In the immediate aftermath of the rash of suspensions, including the one-year banishment of head coach Sean Payton, there were no signs of any local anger or resentment toward the team, with a 98-percent season-ticket renewal, ongoing expansion of the waiting list, and a full sellout of all suites for the 2012 season.

It’s also believed that folks in New Orleans won’t revolt against the Super Bowl, and that more than enough will volunteer to do whatever needs to be done to do justice to the week-long party that will interrupt the even longer Mardi Gras party.

The bad news is that the citizens aren’t happy with the league, and specifically with Commissioner Roger Goodell. As MDS pointed out last night, fans rallied on Sunday in support of Payton. As Peter King explains it in MMQB, with a picture of Jimmy Buffett wearing a “Free Sean Payton” T-shirt, “There’s a groundswell of anger in New Orleans, from what I can tell. Where it’ll lead, I don’t know. But I know New Orleans. It’s not going to go away, regardless of how Goodell rules in the four appeals he must consider beginning Tuesday. . . . Remember the booing Goodell got at the NFL Draft last year? That could sound charitable compared to the reception he could hear in New Orleans during Super Bowl week.”

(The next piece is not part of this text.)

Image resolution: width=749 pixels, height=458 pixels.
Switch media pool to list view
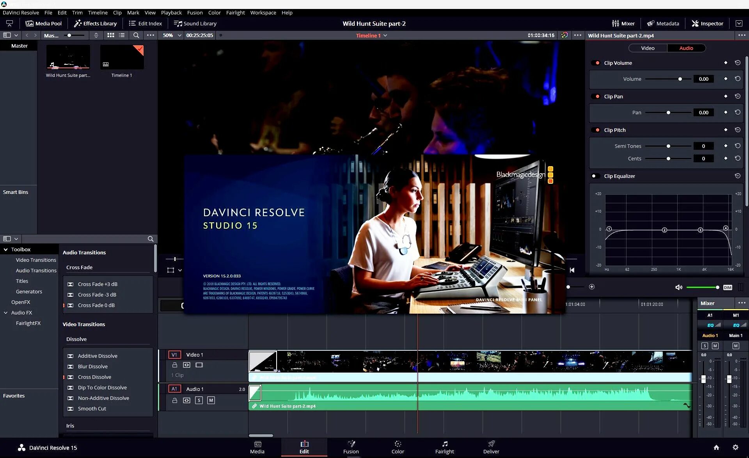(122, 35)
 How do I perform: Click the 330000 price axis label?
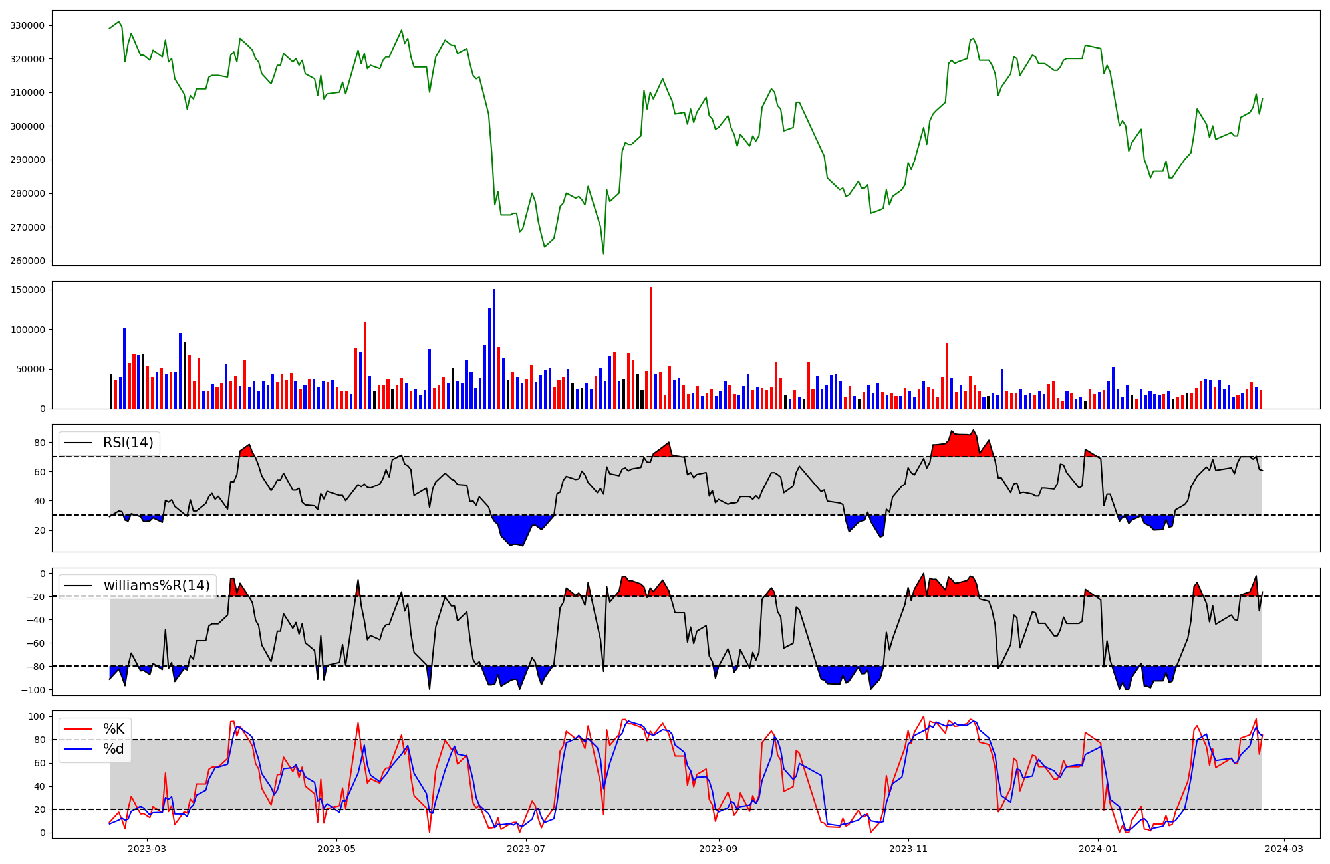(x=27, y=26)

Before any Saints fans go over the top in their anger toward Goodell, two important facts need to be remembered. First, the league office (with Goodell serving as No. 2 to former Commissioner Paul Tagliabue) promptly stepped in and slammed the door on any possibility of owner Tom Benson using the devastation of Katrina as a pretext to move the Saints out of town.

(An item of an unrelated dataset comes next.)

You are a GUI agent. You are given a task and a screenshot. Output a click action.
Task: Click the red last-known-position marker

Goodell addressed the potential frustrations of Saints fans at the league meetings last week. “I understand the frustration of the Saints fans, and I have great respect for them,” Goodell said. “We will be there with them for Super Bowl at the conclusion of this coming season. I worked very closely as we were getting the Saints reestablished after the hurricane, so I saw firsthand the Saints passion and their fans’ passion. I clearly understand that frustration, but everyone has to understand that there are 32 teams, and everybody is going to have to operate by the same rules. If we don’t do that, the integrity of the game, and what fans love about the game, will be impacted negatively. And that is my responsibility.”

That leads to the second point. Saints fans need to realize that the stewards of the franchise were on notice in 2010 that the league was aware of bounty allegations. The persons interviewed by NFL Security lied about it at the time. To close the book on the situation, the organization needed only to abandon the bounty program. Instead, the league later determined that bounties continued for two full seasons, in direct defiance of the league office.

There are still plenty of chapters left in this book, not the least of which will be the suspensions imposed on the defensive players who were funded and/or received payments from the bounty system. It’s one thing to suspend guys who don’t wear the uniform on Sundays. When the men who don the fleur-de-lis get forced to the sidelines by the league office, the fans will be more than flabbergasted.